После Второй мировой войны Лефевр был главным теоретиком Французской коммунистической партии, которая, как полагали многие, была в шаге от взятия власти. Вероятно, главный марксистский философ Франции, он был также и учёным с репутацией, которую не обеспечит никакой университет. Но в следующее десятилетие он отошёл от марксистского сциентизма, объяснив это тем, что в стремлении изменить мир необходимо изменить жизнь. Вместо исследования институций и категорий, структур экономического производства и социального контроля следует размышлять о «моментах» — мгновениях любви, ненависти, поэзии, отчаяния, действия, отказа, восхищения, унижения, справедливости, жестокости, смирения, удивления, ярости, отвращения, негодования, ненависти к самому себе, сожаления, неистовства, умиротворения, — о тех коротких прозрениях, говорил Лефевр, в которых открываются всесторонние возможности и временные ограничения существования любого человека. Богатство или нищета любой общественной формации должна определяться именно такими мимолётностями; они проходят бессознательно, как если бы их никогда не было, но в своих моментах они содержат всю полноту жизни. Когда-то, может, в Средние века, каждый момент был частью всей явной совокупности, так же как язык религии был частью языка работы. В современном мире, где умер Бог и разграничение работы отделило каждую сферу жизни от другой, каждый момент являлся изолированным и ни один не имел языка. Однако же — а что если кто-то воспримет момент как проход ко всей совокупности? Что если кто-то определит свою жизнь желанием утвердить момент любви или отринуть момент смирения?

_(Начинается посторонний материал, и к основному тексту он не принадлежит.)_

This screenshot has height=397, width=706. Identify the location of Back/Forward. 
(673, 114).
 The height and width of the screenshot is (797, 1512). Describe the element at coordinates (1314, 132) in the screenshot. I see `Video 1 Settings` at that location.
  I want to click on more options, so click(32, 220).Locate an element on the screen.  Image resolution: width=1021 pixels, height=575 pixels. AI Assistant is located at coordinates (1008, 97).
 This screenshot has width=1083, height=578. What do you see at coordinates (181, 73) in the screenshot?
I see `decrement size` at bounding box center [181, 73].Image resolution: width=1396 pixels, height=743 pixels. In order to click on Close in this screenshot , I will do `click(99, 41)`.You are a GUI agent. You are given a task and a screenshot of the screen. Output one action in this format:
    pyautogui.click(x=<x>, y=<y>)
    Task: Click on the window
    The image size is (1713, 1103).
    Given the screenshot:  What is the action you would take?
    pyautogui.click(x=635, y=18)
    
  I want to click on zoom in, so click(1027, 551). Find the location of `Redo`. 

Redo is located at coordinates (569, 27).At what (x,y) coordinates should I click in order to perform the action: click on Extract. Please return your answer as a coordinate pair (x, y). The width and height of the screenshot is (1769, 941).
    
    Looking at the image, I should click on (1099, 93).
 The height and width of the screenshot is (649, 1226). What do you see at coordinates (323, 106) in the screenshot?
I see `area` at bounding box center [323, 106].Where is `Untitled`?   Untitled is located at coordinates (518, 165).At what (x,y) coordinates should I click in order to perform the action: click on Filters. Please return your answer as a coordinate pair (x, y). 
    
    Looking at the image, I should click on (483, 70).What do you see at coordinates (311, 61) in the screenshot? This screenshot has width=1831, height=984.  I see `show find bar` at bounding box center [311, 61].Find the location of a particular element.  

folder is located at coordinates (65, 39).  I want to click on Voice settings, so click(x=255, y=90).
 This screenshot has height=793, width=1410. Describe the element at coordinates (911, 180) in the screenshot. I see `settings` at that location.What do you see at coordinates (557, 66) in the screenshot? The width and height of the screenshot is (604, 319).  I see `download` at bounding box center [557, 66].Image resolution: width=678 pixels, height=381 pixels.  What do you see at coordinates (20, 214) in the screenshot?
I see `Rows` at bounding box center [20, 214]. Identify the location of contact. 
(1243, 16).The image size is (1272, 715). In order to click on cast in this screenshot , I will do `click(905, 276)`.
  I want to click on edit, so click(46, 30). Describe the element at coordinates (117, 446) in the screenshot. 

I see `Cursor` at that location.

Это было абстрактным, эстетским: система послевоенных взглядов Лефевра была ещё более абстрактно-эстетской. Моменты, говорил он, располагаются на таинственной, не существующей на карте территории, называющейся “la vie quotidienne”, повседневная жизнь, способ бытия, более явно определяющийся через отрицание: «Всё, что останется, если вычесть из прожитого всю специализированную деятельность»63
. Это была не жизнь во время работы или во время поездки на работу, — скорее, воображаемая жизнь, вызванная скукой поездки или работы. Это была не чья-то роль жены, даже в те короткие мгновения, когда эта роль являлась рассеянной и на несколько секунд человек перерождается из пустоты, которую общество считает реальностью. Повседневная жизнь была сферой повторяемости, незначительности, угнетения; скуки, безмолвно прерываемой моментами вроде бы бессмысленных желаний героизма, приключения, побега, мести — свободы.Одно и то же день за днём — метро — работа — обед — работа — метро — кресло — тв — сон — метро — работа — сколько ещё выдержишь — каждый десятый сходит с ума — каждый пятый шизеет.
Критики Лефевра отказывались признать, что повседневная жизнь существует как-то иначе, кроме набора средств труда и костюмов в любую эпоху («там, где древнегреческой женщине приходилось нагревать камни, нам нужно лишь включить газовую плиту»); выступая в 1961 году на организованной Лефевром конференции, Ги Дебор назвал это «мерой всего». Он выступал посредством плёночного магнитофона, стремясь «использовать простейшую возможность порвать с иллюзиями псевдовзаимодействия». Подчёркивая зависимость внимания слушателя от присутствия лектора или смущение от его отсутствия, он хотел «посредством небольшого видоизменения привычных форм представления показать, что именно здесь и происходит повседневная жизнь». Такое «участие» было несущественным, банальным, — но оно происходило в той сфере несущественного и банального, где начинается любая критика повседневной жизни, а значит, и любая критика социальной реальности. По сравнению с блестящим развитием технологий и коммерции, говорил Лефевр, повседневная жизнь являлась «отсталым сектором» современного мира — «колонизированным сектором», говорил Дебор, — унылым Третьим Миром в сердце Первого. Но это есть та самая заграница, где на самом деле живут все.